Common Misconceptions About Emergency Medicine
Summary
Several common misconceptions, that a bad outcome proves negligence, that a missed diagnosis is always a breach, or that emergency physicians should reach definitive diagnoses, can distort the evaluation of emergency care.
Key points
- A bad outcome does not prove a breach of the standard of care.
- A missed diagnosis is not automatically negligence.
- Emergency physicians are not expected to reach a final diagnosis in every case.
- Retrospective clarity is not the standard applied to real-time decisions.
Outcome is not the same as breach
The most common misconception is that a serious or tragic outcome means the care must have been negligent. Emergency medicine carries real, irreducible risk, and adverse outcomes occur even when every decision was reasonable. Separating the outcome from the decision-making process is the foundation of a fair analysis.

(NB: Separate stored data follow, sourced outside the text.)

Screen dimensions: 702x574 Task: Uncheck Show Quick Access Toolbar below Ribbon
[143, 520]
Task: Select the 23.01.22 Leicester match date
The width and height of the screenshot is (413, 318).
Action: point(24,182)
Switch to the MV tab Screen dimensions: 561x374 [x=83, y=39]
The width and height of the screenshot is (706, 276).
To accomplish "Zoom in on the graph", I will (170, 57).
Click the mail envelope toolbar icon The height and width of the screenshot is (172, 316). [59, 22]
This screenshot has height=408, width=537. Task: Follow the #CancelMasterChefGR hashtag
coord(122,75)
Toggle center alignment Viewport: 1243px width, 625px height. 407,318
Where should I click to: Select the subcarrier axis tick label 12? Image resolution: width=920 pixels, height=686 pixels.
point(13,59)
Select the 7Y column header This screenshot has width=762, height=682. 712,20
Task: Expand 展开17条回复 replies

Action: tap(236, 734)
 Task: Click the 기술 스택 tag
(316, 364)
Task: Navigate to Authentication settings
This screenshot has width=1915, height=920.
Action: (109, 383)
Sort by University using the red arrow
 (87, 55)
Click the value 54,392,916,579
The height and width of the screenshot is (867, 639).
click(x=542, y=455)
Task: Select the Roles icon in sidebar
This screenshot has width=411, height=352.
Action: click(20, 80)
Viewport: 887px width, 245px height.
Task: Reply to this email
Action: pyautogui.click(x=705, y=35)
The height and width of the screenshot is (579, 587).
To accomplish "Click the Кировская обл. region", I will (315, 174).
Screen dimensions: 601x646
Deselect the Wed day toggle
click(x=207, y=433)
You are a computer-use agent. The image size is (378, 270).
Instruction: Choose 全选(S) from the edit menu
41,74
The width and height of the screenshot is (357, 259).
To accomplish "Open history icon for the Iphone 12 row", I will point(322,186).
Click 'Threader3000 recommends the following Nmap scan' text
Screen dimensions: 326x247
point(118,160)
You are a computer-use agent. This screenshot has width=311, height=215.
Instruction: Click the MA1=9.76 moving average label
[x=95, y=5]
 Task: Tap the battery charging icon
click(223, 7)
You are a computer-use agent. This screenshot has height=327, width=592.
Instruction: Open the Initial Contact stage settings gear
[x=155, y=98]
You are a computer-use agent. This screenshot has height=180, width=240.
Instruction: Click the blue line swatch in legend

Diagnosis, certainty, and hindsight
A second misconception is that a missed diagnosis is automatically a breach. It is not. The question is whether the workup was reasonable. A third is the expectation that emergency physicians should reach definitive diagnoses; often the appropriate goal is to exclude danger and arrange follow-up. Underlying all of these is hindsight bias, judging a real-time decision with knowledge that only became available later.
Frequently asked questions
If the diagnosis was missed, isn't that obviously negligence?
No. Many dangerous conditions present atypically and can be missed despite reasonable care. The standard is whether the evaluation was reasonable at the time, not whether the diagnosis was ultimately correct.